Selbständig erwerbende Frauen haben gemäss dem Urteil des Bundesgerichts vom Urteil vom 22. Juni 2020 (9C_737/2019) bei Mutterschaft keinen Anspruch auf Betriebszulagen zusätzlich zur Mutterschaftsentschädigung. Dies entspricht gemäss dem Bundesgericht dem klaren Willen des Gesetzgebers. Eine geschlechtsbedingte Diskriminierung im Vergleich mit selbständig erwerbenden Männern und Frauen, die Dienst leisten, fällt mangels vergleichbarer Sachverhalte ausser Betracht. Die Beschwerdeführerin im vorliegenden Fall ist von Beruf übrigens Rechtsanwältin.

Eine selbständig erwerbende Frau, von Beruf Rechtsanwältin, hatte sich nach der Geburt ihres Kindes zum Bezug der Mutterschaftsentschädigung sowie von Betriebszulagen angemeldet. Während erstere gewährt wurde, verneinte die zuständige Ausgleichskasse einen Anspruch auf Betriebszulagen. Das Sozialversicherungsgericht des Kantons Zürich wies die Beschwerde der Frau ab. Die Rechtsanwältin zog den Entscheid dann mit Beschwerde in öffentlich-rechtlichen Angelegenheiten an das Bundesgericht weiter. Vertreten wurde sie dabei durch RAin Fanny De Weck von RISE Rechtsanwälte.

Das Bundesgericht weist ihre Beschwerde ebenfalls ab. Dem Wortlaut des Erwerbsersatzgesetzes (EOG) lässt sich kein Anspruch auf Betriebszulagen für selbständig erwerbende Frauen bei Mutterschaft entnehmen.

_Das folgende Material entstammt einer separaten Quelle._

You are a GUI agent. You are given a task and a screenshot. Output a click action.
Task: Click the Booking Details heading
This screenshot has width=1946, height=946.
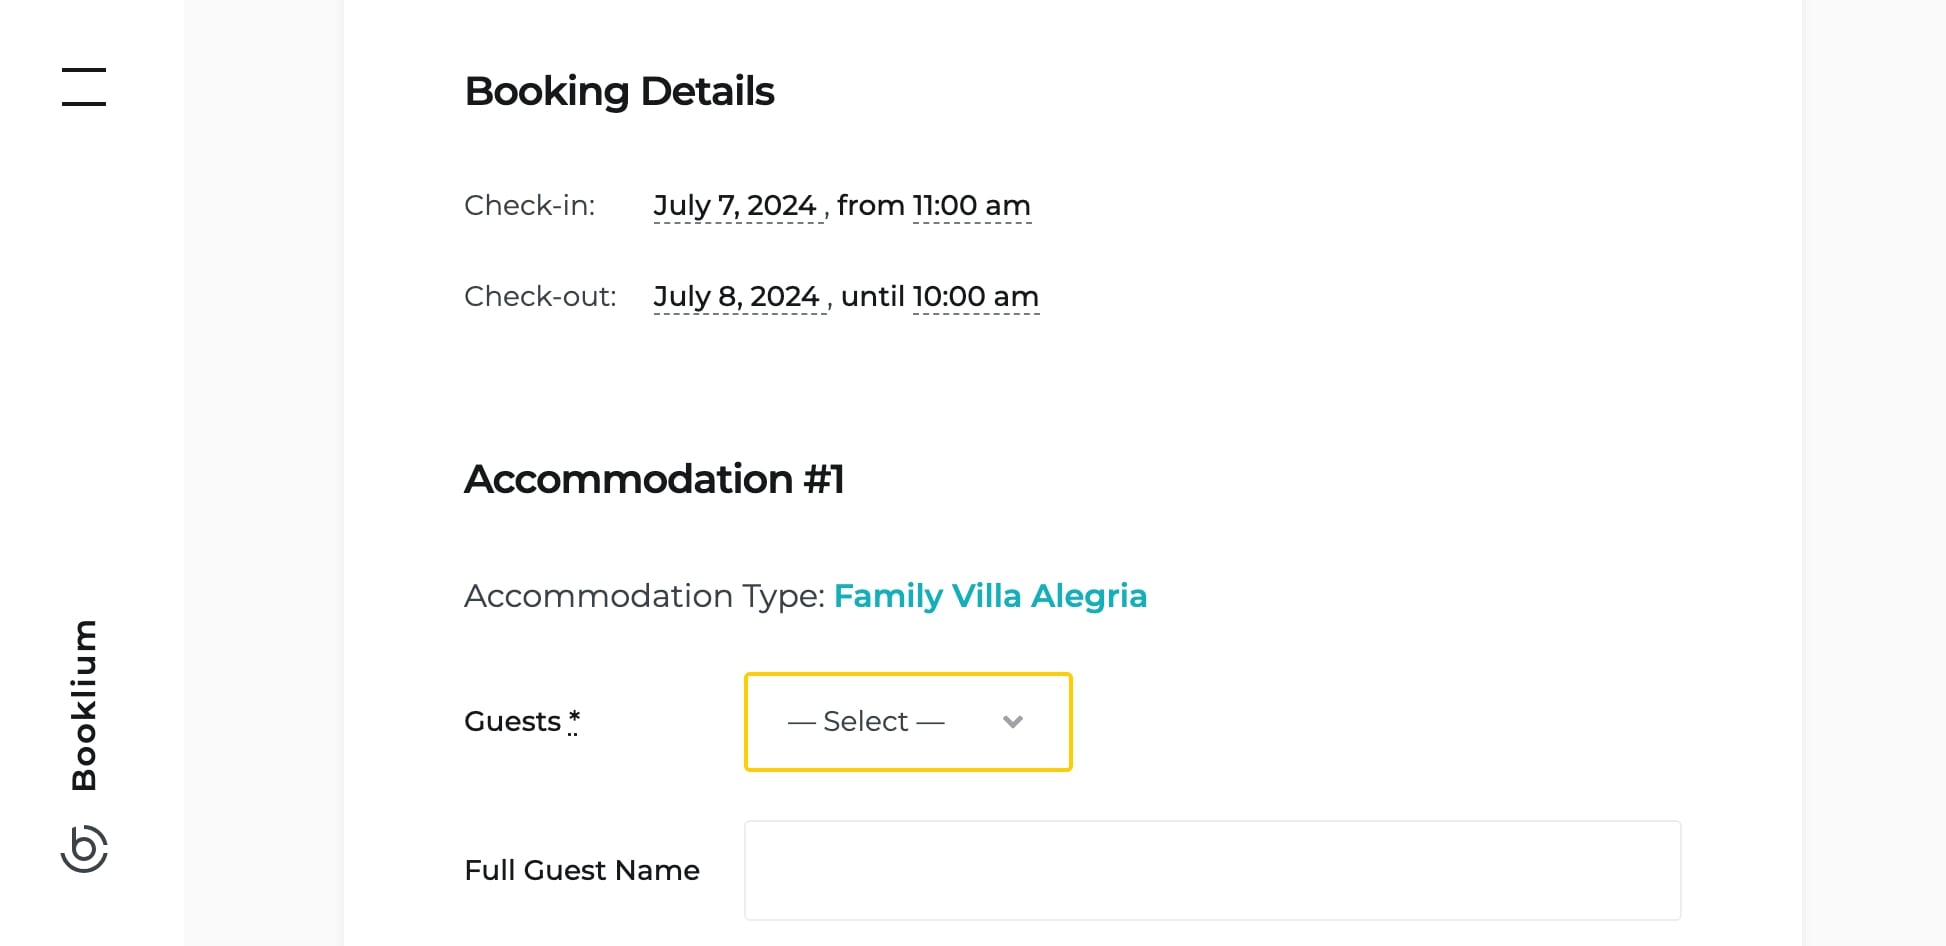[619, 92]
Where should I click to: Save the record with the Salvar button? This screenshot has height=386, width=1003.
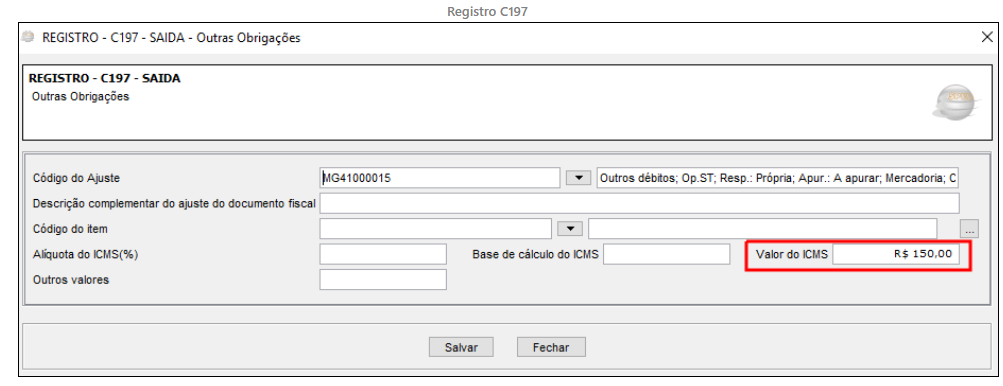coord(461,348)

Dies entspricht auch dem klar dokumentierten Willen des Gesetzgebers; davon abzuweichen, würde den Rahmen einer verfassungskonformen Auslegung hinsichtlich des verfassungsmässigen Gebots der Gleichbehandlung von Mann und Frau (Artikel 8 Absatz 3 Bundesverfassung) sprengen.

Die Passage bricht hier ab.